Gwenhwyfar · 08/01/2022 23:23

"That how immigrant kids do well - their parents actually care about education."

Don't Indian immigrants do much better than Pakistani immigrants though and doesn't it depend very much on the education level of the parents to begin with?

SortMyHouse · 08/01/2022 23:30

23:23Gwenhwyfar

I should have said ...
I can only speak about what I've been exposed to and know about.
I'm only speaking for Indian immigrants.
If I really want to break it down I'm talking about mostly Sikhs and some Hindus.
Caste is also obvious amongst these groups.

Poor people from India don't immigrate, they can't afford the air fare.
Some that converted to Christianity had help from the missionaries.

Sikhs and Hindus that came here as first generation immigrants tend to be from petite bourgeois.

It's the subsequent generations that have seen a slight, very slight decrease in the view that education is God.
After a while your host culture becomes you.

Why other immigrant nationalities don't do well, it's not for me to say.
The obvious ones are difference in religion, culture, different ideas of what is important.

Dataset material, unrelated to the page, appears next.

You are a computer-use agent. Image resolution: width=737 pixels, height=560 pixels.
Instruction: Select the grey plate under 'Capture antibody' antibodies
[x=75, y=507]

SortMyHouse · 08/01/2022 23:33

From my experience even if the parents can't help their kids they'll get someone that can.
My generation of kids had parents that made that the primary goal.
If parents suspected that a certain family didn't value education or their kids were not intelligent or lazy, it's common to start to avoid those families. Rarely happended within our actual community of people.

SortMyHouse · 08/01/2022 23:42

During the summer holidays my brother would tutor school kids.
He always said yes to the Nigerian families, he said that they had very similar views to education as Indians did in the 70's and 80's and 90's and these kids were worth tutoring as they actually wanted to learn and the parents made them.

MMBaranova · 08/01/2022 23:43

I've just posted elsewhere here about a GCSE teacher criticising my ability in a language I spoke pretty fluently with my father when growing up.

So many young people slip in and out of cultures, identities and languages nowadays. In general they cope.

Gwenhwyfar · 08/01/2022 23:43

"The obvious ones are difference in religion, culture, different ideas of what is important"

Yes, so nothing to do with which language is spoken at home really.

SortMyHouse · 08/01/2022 23:45

23:43MMBaranova

Maybe she's more formal and you were speaking informally?

For instance, what you hear in EastEnders and Corrie is not correct but many natives speak that way, and that way of English language isn't taught anywhere in the world.

SortMyHouse · 08/01/2022 23:47

23:43Gwenhwyfar

If you knew anything about India and Pakistan, you would know language, religion and culture is very much intertwined!

Every immigrant from India has their own languid and their own religion and their own culture!
They aren't going to forget them because they moved to UK!

You don't have a point because you don't even understand.